The importance of adherence and persistence with medications that control NCDs has been a major focus for many years. However, the proportion of patients’ remaining adherent and/or persistent with their medications long-term, remains very low, while the burden of NCDs is high and ever increasing. Interventions or programs designed to improve adherence are often time-consuming and costly. This is likely due to the many facets to adherence and persistence.

Recent evidence suggests a patient-centric approach to improve adherence is critically important to ensure patients are both motivated and empowered. Novel technology-based methods (eg, eHealth and mHealth) to promote and measure adherence and persistence are now available.

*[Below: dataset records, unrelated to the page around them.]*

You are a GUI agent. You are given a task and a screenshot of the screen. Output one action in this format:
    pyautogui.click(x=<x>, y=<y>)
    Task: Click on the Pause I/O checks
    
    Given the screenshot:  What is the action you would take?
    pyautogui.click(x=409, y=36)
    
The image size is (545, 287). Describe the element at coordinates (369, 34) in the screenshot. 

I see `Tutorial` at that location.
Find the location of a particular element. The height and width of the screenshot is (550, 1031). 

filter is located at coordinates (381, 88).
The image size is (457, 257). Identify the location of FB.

Relatively early during the COVID-19 pandemic, studies evaluating risk factors for poor prognosis among patients with COVID-19 demonstrated that those with NCDs were at a greater risk of poor clinical outcomes than those without NCDs.9,12,14–18 Therefore, the urgent nature of the pandemic has provided fresh impetus to encourage those with NCDs to be more adherent with their medications, and with therapeutic lifestyle changes, ie, improved nutrition and taking more exercise. Over the coming months, huge efforts and finances will be channeled into initiatives to promote adherence to the vaccination programs. Those at highest risk of severe COVID-19, who are likely to receive the vaccine first, are also those most at risk of having NCDs. Post-COVID-19, eHealth and mHealth will also likely remain relevant and see increased use and lasting impact on patients’ access to care and their health. This may prove to be particularly important for those whose challenges to access lie in social determinants of health, which can impact not just the likelihood of having an NCD or becoming infected with COVID-19 but also negatively impact a patient’s access to healthcare, their adherence, and their persistence with treatment.

Abbreviations

AI, artificial intelligence; BP, blood pressure; COVID-19, COronaVIrus Disease 2019; CVD, cardiovascular disease; HCP, healthcare professionals; HCS, healthcare system; HCT, healthcare team; MPR, medical possession ratio; NCD, noncommunicable disease; QoL, quality of life;. PDC, percentage of days covered; RWD, real-world data; RWE, real-world evidence.

Acknowledgments

Medical writing support was provided by Jon Edwards, PhD of Engage Scientific (Horsham, UK) and was funded by Upjohn, a legacy Division of Pfizer and now merged with Mylan to be Viatris.

Author Contributions

All authors made substantial contributions to conception and design, acquisition of data, or analysis and interpretation of data; took part in drafting the article or revising it critically for important intellectual content; agreed to submit to the current journal; gave final approval of the version to be published; and agree to be accountable for all aspects of the work.

Funding

This work was funded by Upjohn a legacy Division of Pfizer, and now merged with Mylan to be Viatris.

Disclosure

All authors were full-time employees of Viatris (TAH, JES, DD, JPC, JSI and KHZ) when this paper was developed.  TAH, JES, DD, JPC, JSI, and KHZ report receiving salaries from the Upjohn a Division of Pfizer, now merged with Mylan to be Viatris and are also stockholders of both Pfizer and Viatris. JSI is now a former employee of Viatris. The authors report no other conflicts of interest in this work.